=== Text provided ===

A show of hands, who has ever thought of trying acupuncture? If you have your hand in the air, then perhaps you feel a little sheepish. You don’t really need to raise your hand, but maybe you do need to act on your curiosity and try some alternative therapy. There are many benefits to acupuncture, some recognized by traditional health organizations, and some not. Contrary to common belief, it is actually pretty painless and can even be deeply relaxing. The needles used in this process are not at all like syringes or sewing needles; they are very thin and flexible, gently gliding between the body’s tissues instead of tearing through them. The feeling is most often compared to that of a pinch, or a mosquito bite.

You may wonder how having a number of tiny, flexible needles stuck in you helps to treat anything. Chinese medicine is based upon the relationship of the individual, both physical tissue and spirit, function in relation to each other. In terms of the human body, mind, and spirit, the connective force that runs through it is called“qi,” or chi, as we Westerners spell it. This chi is an energy force that flows through the body along specific pathways, called meridians. When this all important chi flow is blocked by injury, stress, or disease, pain and dysfunction emerge.

Acupuncture, though still relatively new to western culture, is already being applied to various forms of sports-related injuries and is fast becoming a big part of performance medicine. For those of you who don’t know what that is, it’s much like sports medicine, except that it is used to treat conditions specific to performing artists instead of athletes. As a part of this performance medicine trend, acupuncture is helping performers of all kinds live healthier, happier, and more productive lives.

===

Problem set:
1. According to the acupuncture text, why is the procedure fairly painless? Answer in one to three sentences.
2. In the acupuncture text, what are the pathways along which chi flows through the body called?
3. Continue the acupuncture text from its final sentence.

=== Data ===

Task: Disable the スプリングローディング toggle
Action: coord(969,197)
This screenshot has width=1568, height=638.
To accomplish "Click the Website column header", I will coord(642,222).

===
=== Data ===

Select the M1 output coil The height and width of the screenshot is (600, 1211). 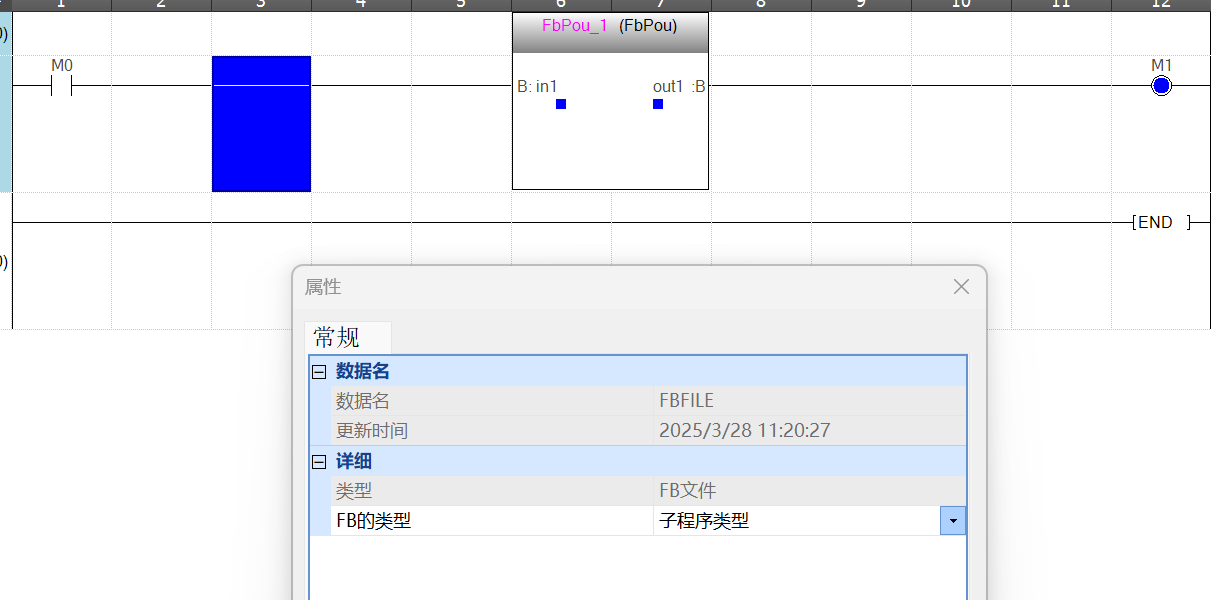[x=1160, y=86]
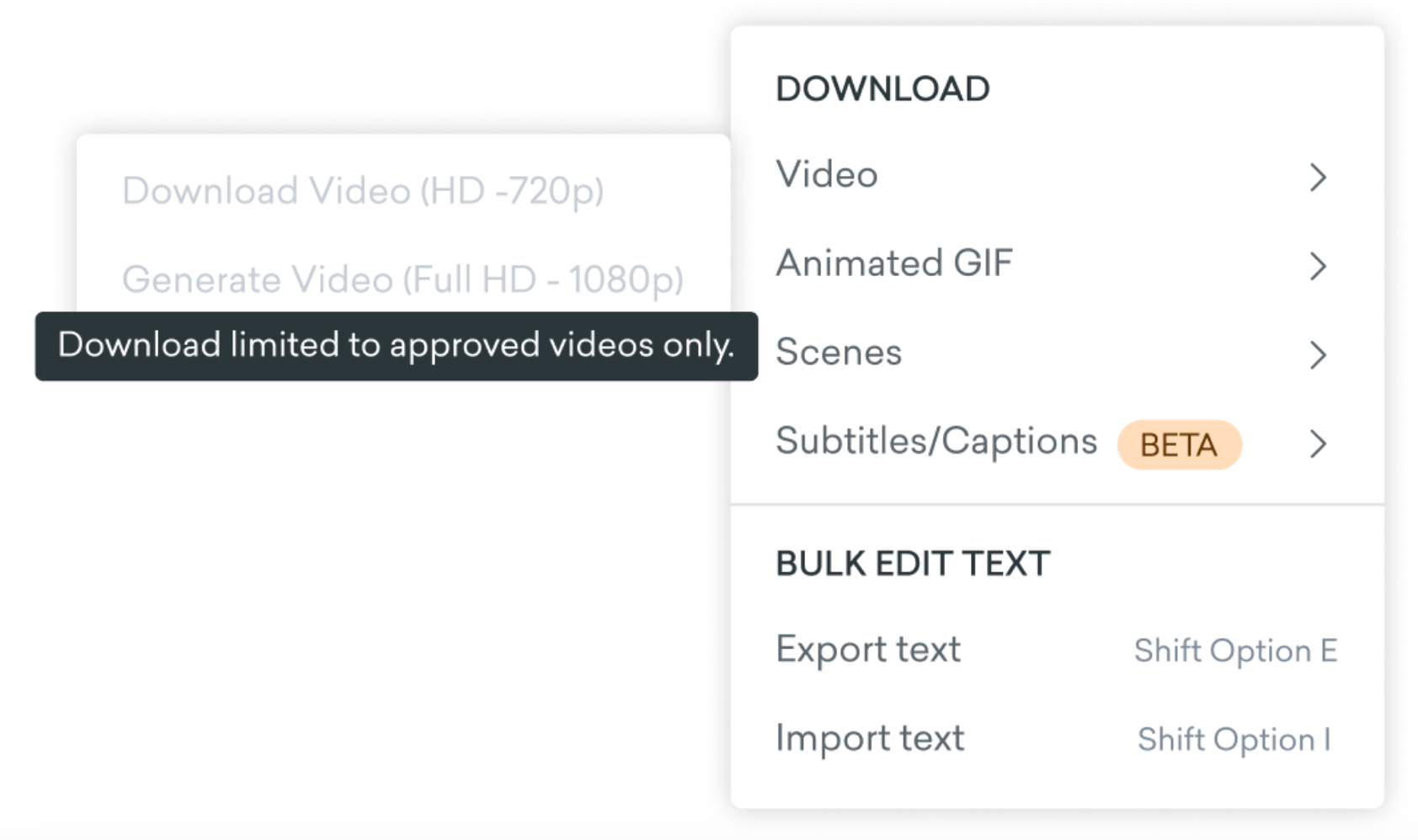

===

Task responses:
1. The needles are very thin and flexible, unlike syringes or sewing needles. They glide gently between the body's tissues rather than tearing through them, so the sensation is usually compared to a pinch or a mosquito bite.

2. Meridians.

3.
So what does this mean for you dancers out there? It means that if you’re suffering from chronic pain or injury – in any area of the body – acupuncture can quite possibly soothe your pain completely, help your body heal itself naturally, and shorten overall recovery time, without the use of drugs. Dancers can overcome relief from injuries such as sprains, strains, sciatica, and arthritis. It has also been known to treat many different kinds of digestive, psychological, and skin disorders. However, it is important to note that Chinese medicine heavily emphasizes the prevention of injury and illness, as opposed to solely treating an already injured and suffering body. The many artists and athletes who have experienced the benefits of acupuncture see it not only as a life-saver and secret weapon against sudden injury, illness, or pain, but as part of a complete health maintenance program. Many of the testimonials of acupuncture patients claim that it has even cured their insomnia and depression. The National Institute of Health recognizes it as effective in treating headaches, menstrual cramps, low back pain, carpal tunnel syndrome, asthma, addiction, nausea, and various other physical, emotional, and mental problems.

If you or someone you know is a performer who fears that their career will be delayed or cut short due to chronic pain, illness, or serious injury, acupuncture is a viable and recognized form of treatment. Whenever you are choosing a physician of any kind, whether traditional or alternative, it is important to research their training, credentials, and past track record with their patients.